La guerre, ce racket qui gave les charognards et écrase les prolos

À chaque crise sociale, un bon carnage bien orchestré remet tout le monde au pas. La guerre, c’est l’arme ultime du pouvoir pour écraser les luttes, briser les solidarités et gaver les marchands de mort. Pendant que les prolos crèvent, les actionnaires sabrent le champagne.

Dès que la grogne monte, que les prolos lèvent la tête et que les grèves se multiplient, voilà qu’un conflit éclate comme par magie. Ça tombe bien : un bon ennemi, une guerre  » nécessaire « , et l’union sacrée remet tout le monde au garde-à-vous. Les manifs deviennent suspectes, la contestation un acte de trahison. C’est plus l’heure de se battre pour ses droits, faut  » défendre la nation « .

Et puis, une fois en guerre, plus question de demander où passent les milliards qu’ils nous refusent quand il s’agit d’hôpitaux, d’écoles ou de retraites. Non, là, y a du fric, des rallonges budgétaires, des chèques en blanc pour Dassault et Thales. Faut bien  » soutenir l’effort de guerre « , pendant que les profs et les soignant·es crèvent la dalle!
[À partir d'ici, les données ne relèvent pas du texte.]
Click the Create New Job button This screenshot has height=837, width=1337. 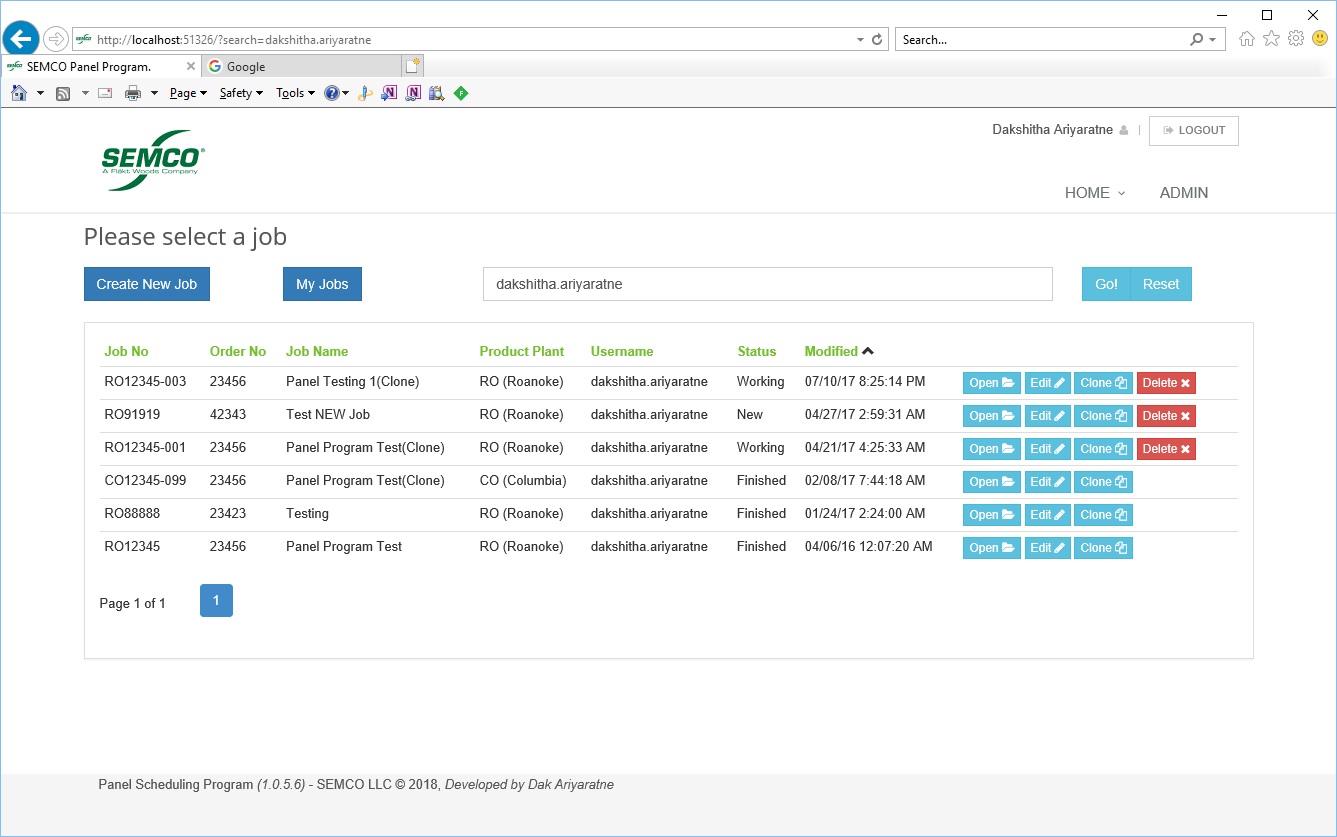(x=147, y=284)
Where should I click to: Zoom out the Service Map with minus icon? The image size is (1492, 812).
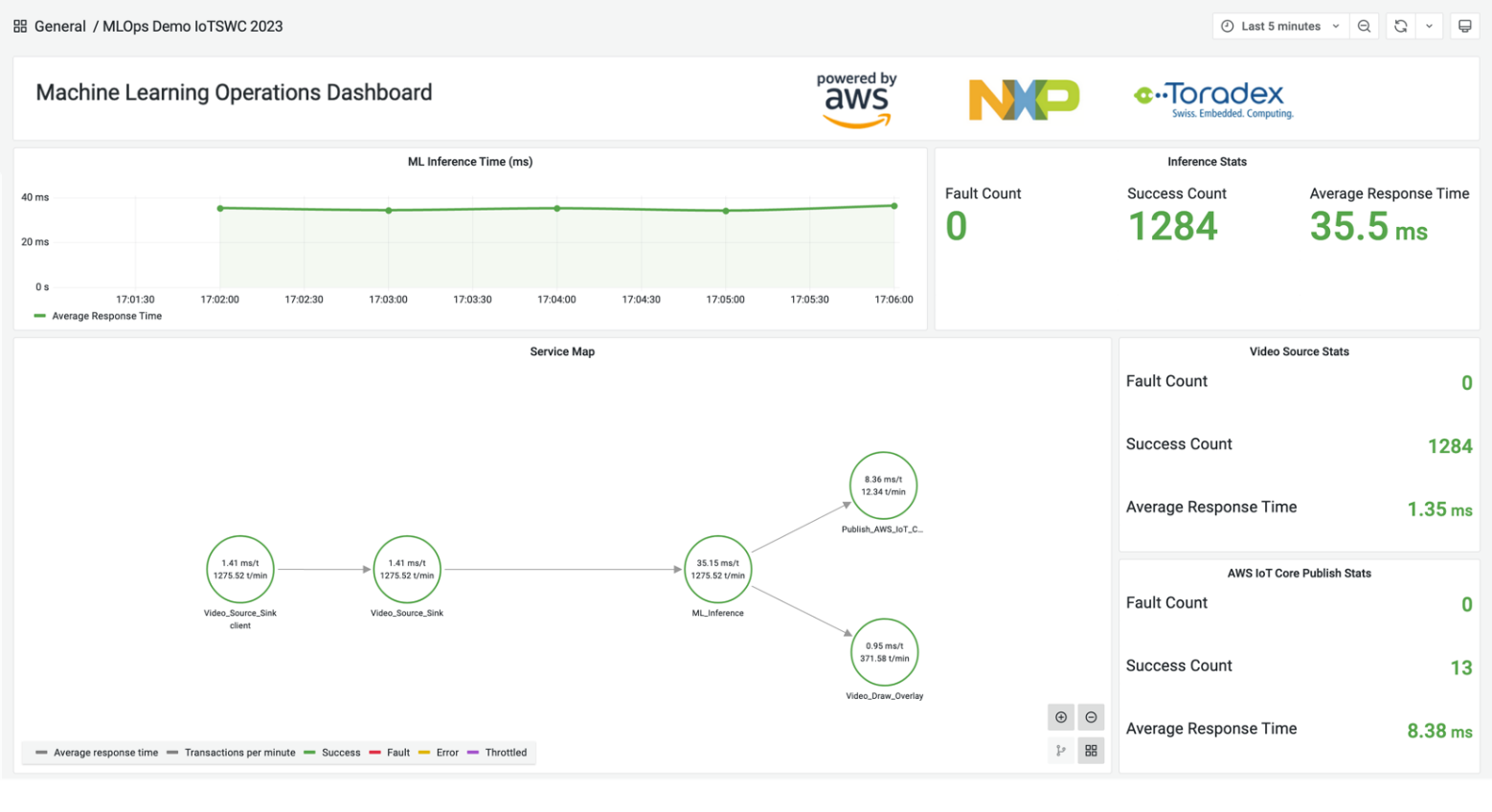pos(1091,716)
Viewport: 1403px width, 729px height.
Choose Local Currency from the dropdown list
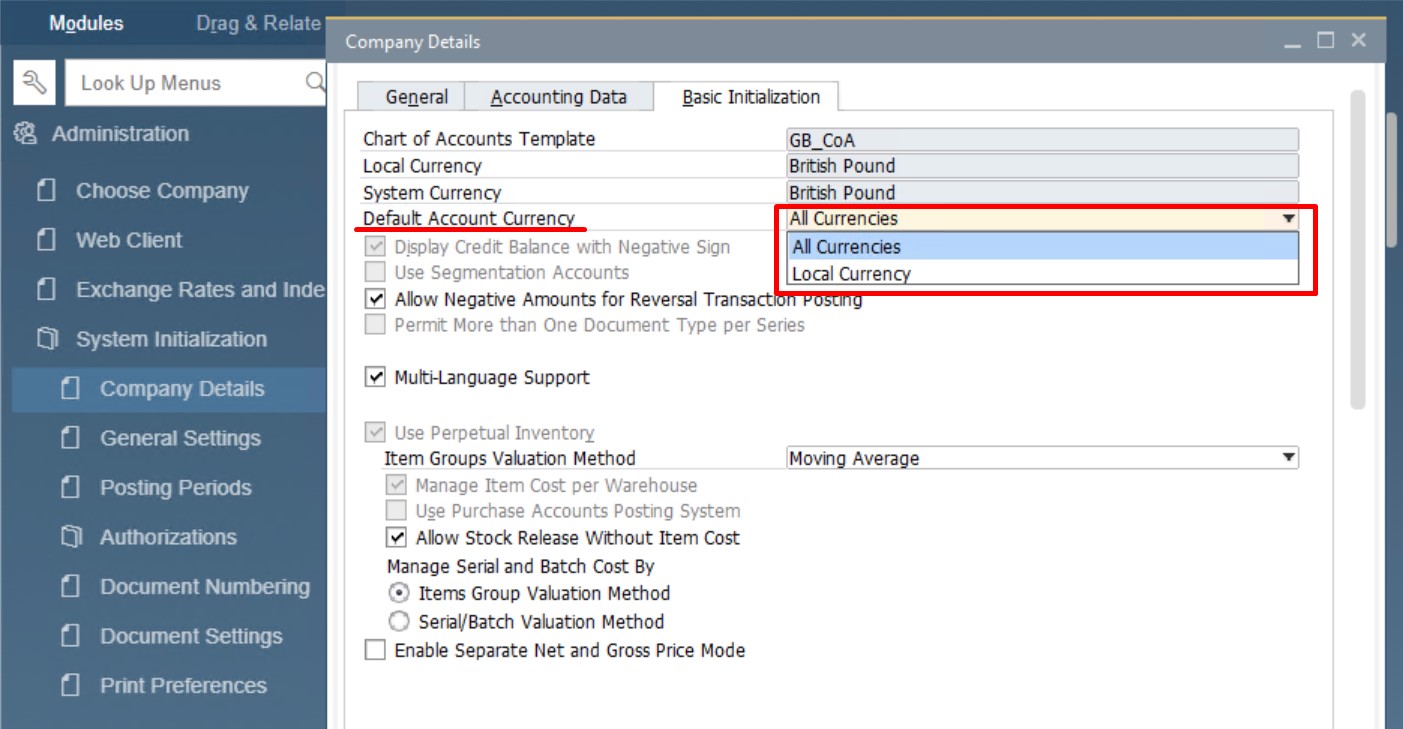pyautogui.click(x=851, y=274)
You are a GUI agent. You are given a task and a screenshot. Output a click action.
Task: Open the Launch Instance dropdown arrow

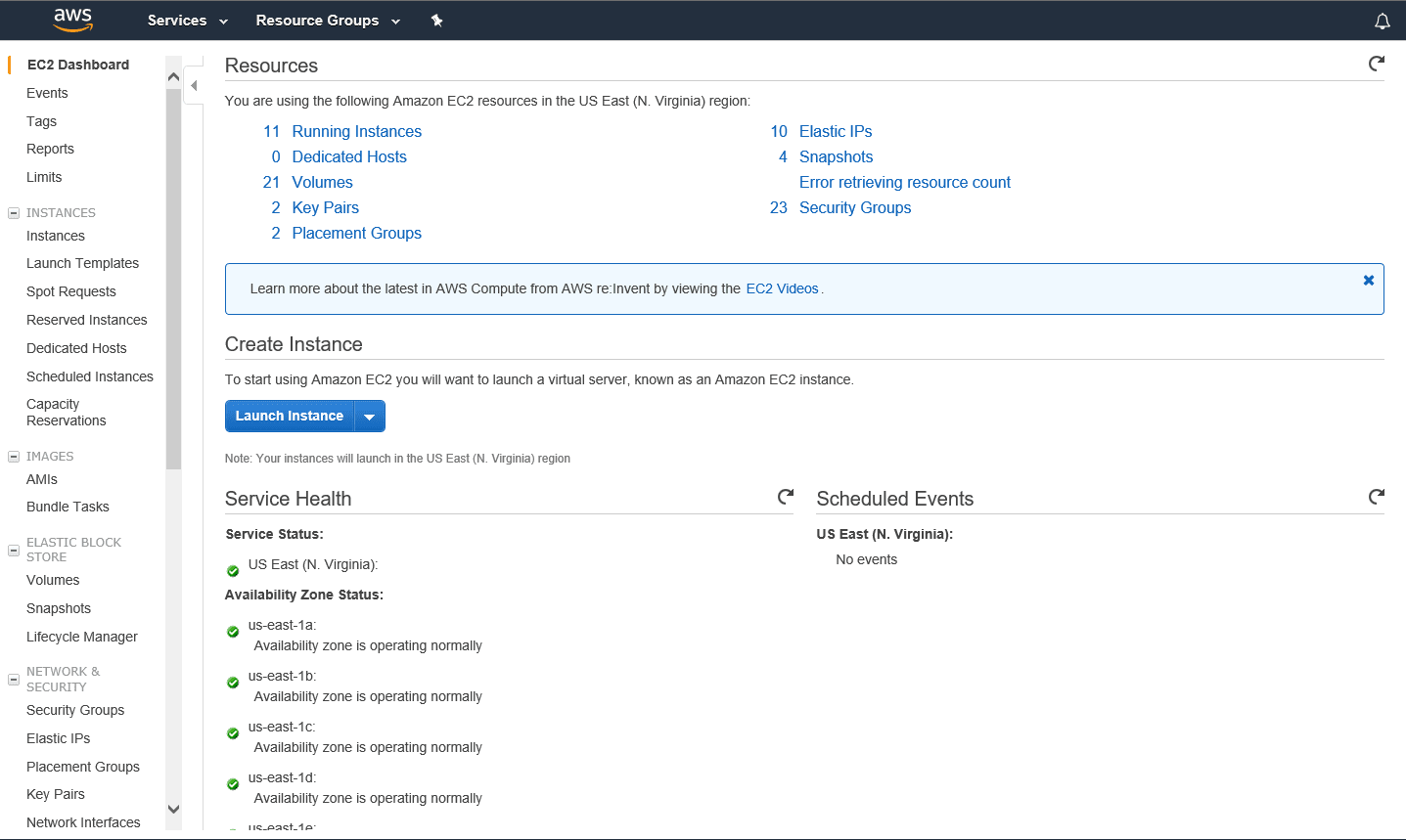tap(370, 416)
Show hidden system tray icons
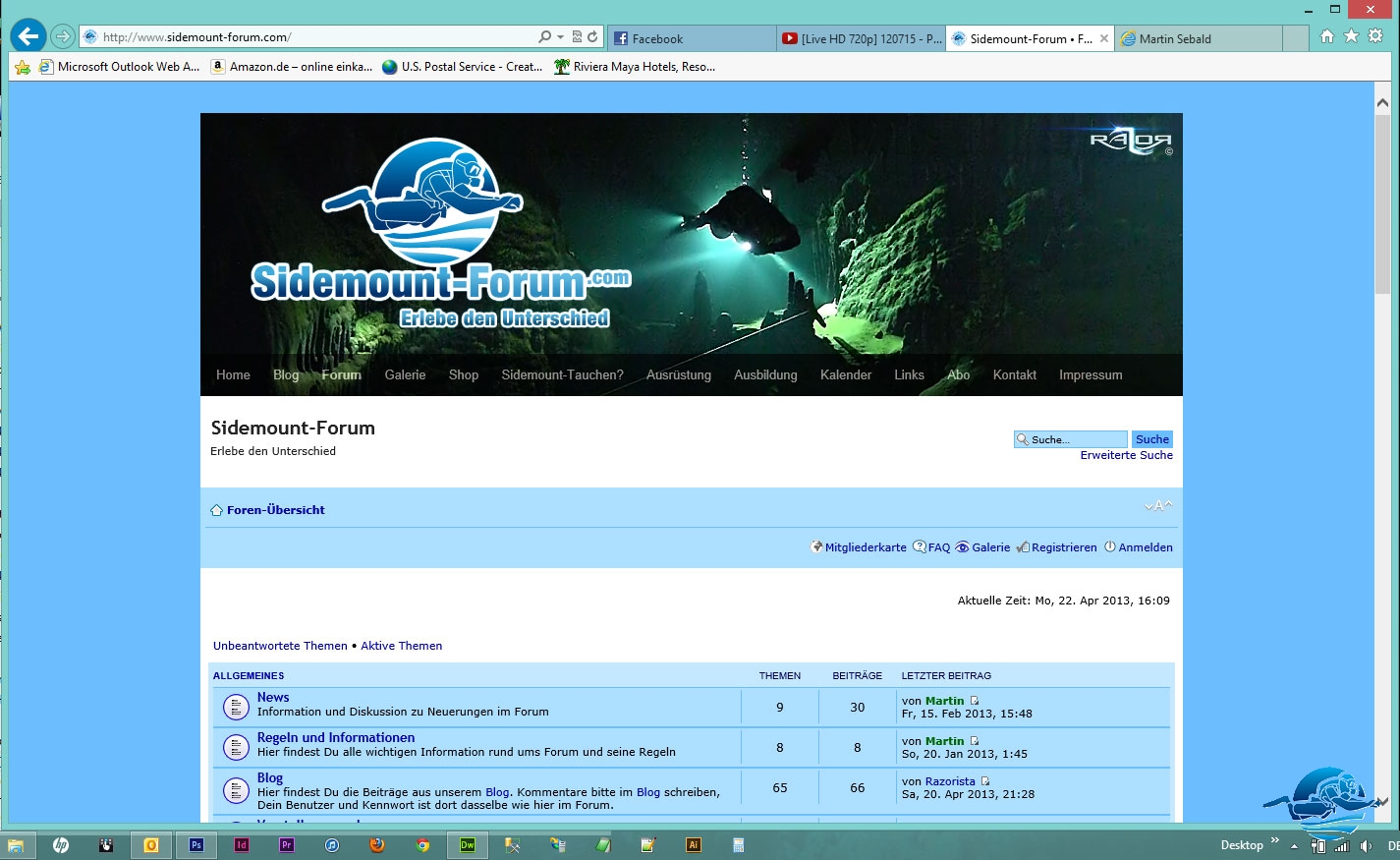The height and width of the screenshot is (860, 1400). coord(1294,846)
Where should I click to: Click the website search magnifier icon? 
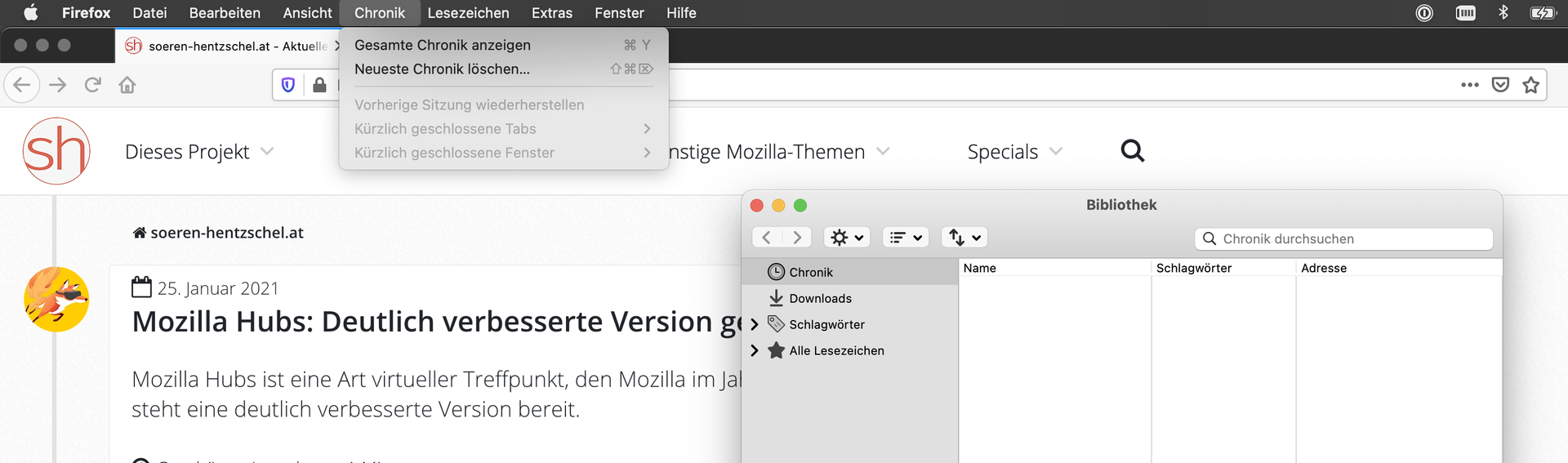pos(1133,151)
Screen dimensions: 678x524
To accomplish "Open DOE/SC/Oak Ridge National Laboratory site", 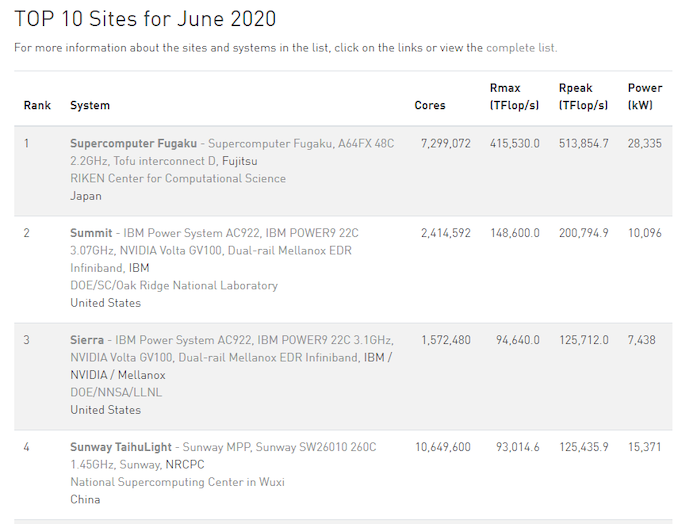I will tap(173, 285).

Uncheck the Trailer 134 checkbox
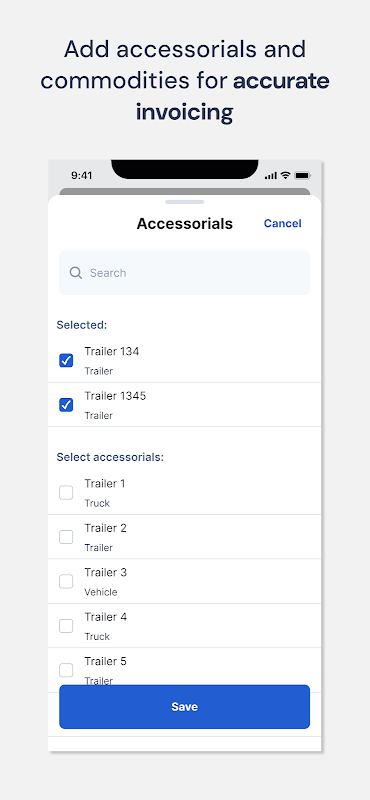66,361
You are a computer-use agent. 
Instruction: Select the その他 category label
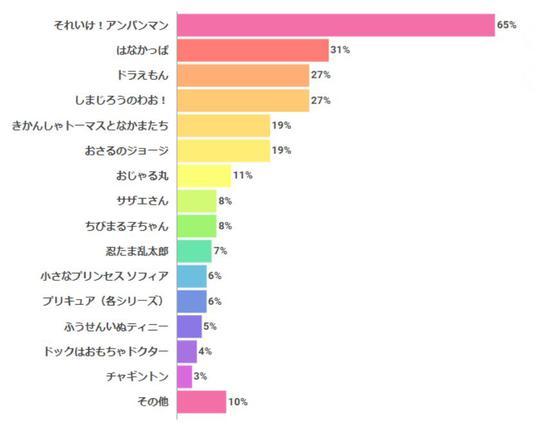pos(153,401)
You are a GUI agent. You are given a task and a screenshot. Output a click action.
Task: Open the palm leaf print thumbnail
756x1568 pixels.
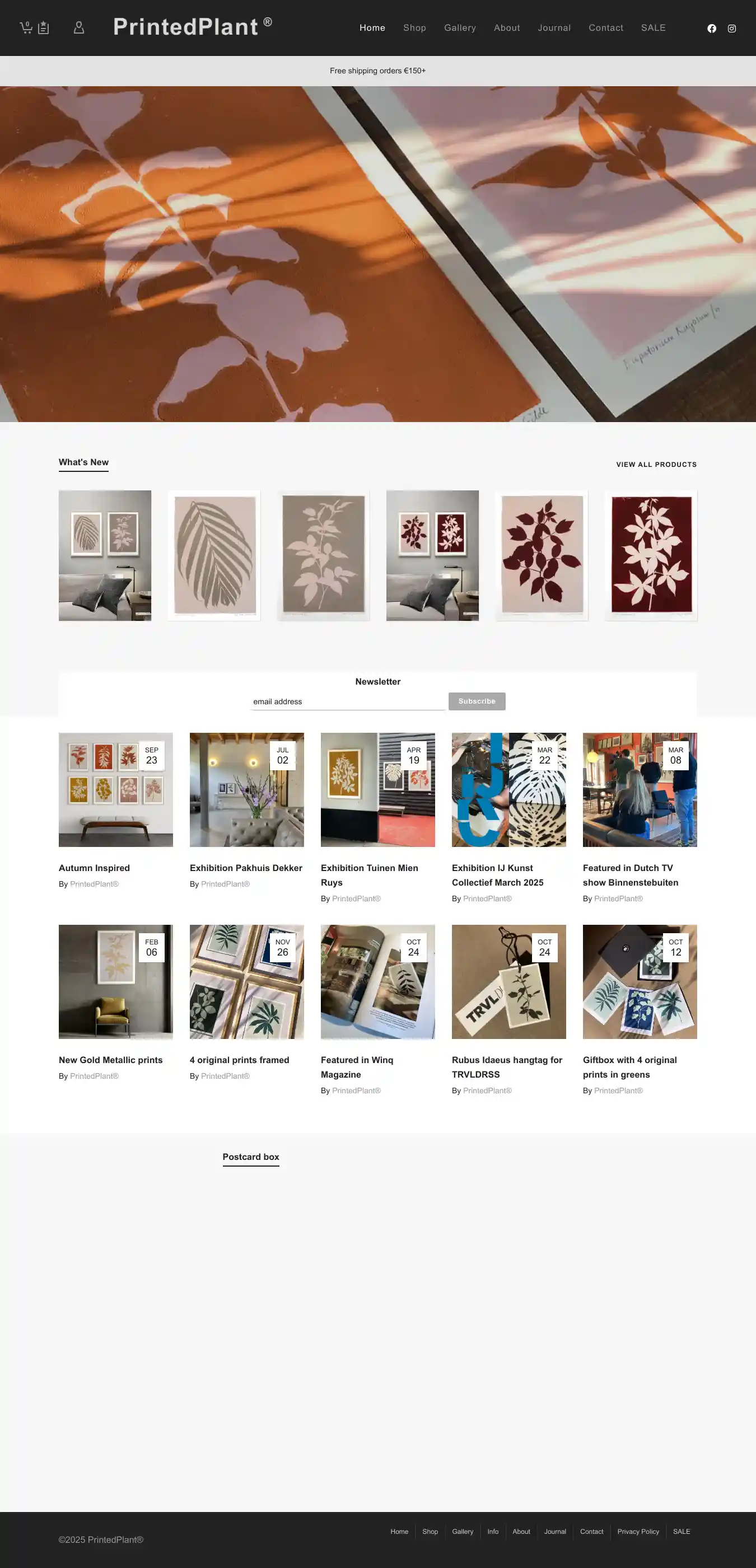[x=214, y=556]
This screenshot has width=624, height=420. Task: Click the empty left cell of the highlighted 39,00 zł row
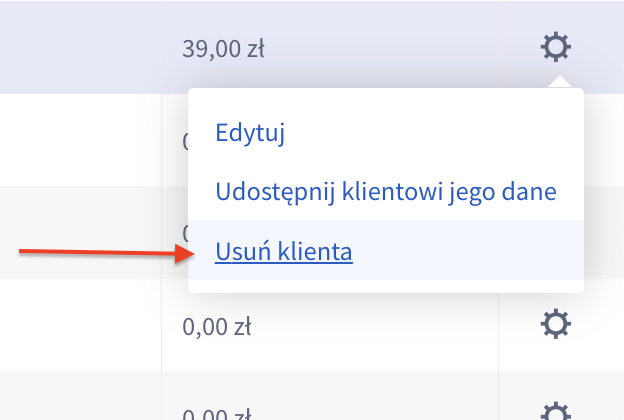click(80, 48)

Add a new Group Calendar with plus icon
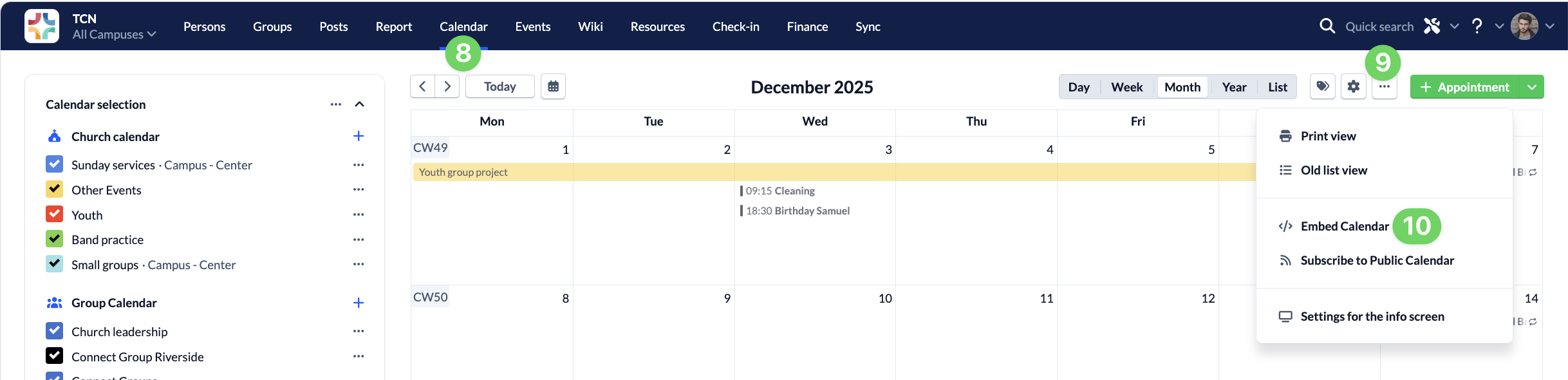pos(359,303)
La guerre, ce jackpot pour les vautours

On pourrait croire que la guerre, c’est une tragédie pour tout le monde. Foutaises. Pour certain·es, c’est le plus gros coup de leur carrière. Les fabricants de bombes et de drones, eux, ne connaissent pas la crise. Le business de la mort tourne à plein régime, et les dividendes s’envolent.

En 2024, l’industrie de l’armement a battu tous les records. Normal : chaque missile lâché, chaque char détruit, c’est une commande en plus, un contrat juteux pour ceux qui vendent la mort. Lockheed Martin, Raytheon, MBDA, ils affichent des profits qui explosent pendant que la misère galope.

Et qui paie la facture ? Pas les patrons du CAC40, pas les généraux en costard, mais bien les gosses envoyés au front, les civils sous les bombes…

L’union sacrée, ce piège à cons

L’État sait y faire : dès qu’un conflit éclate, il sort son grand discours sur  » l’unité nationale « . En clair, ferme ta gueule et bosse, pendant que les maîtres du monde se partagent les profits.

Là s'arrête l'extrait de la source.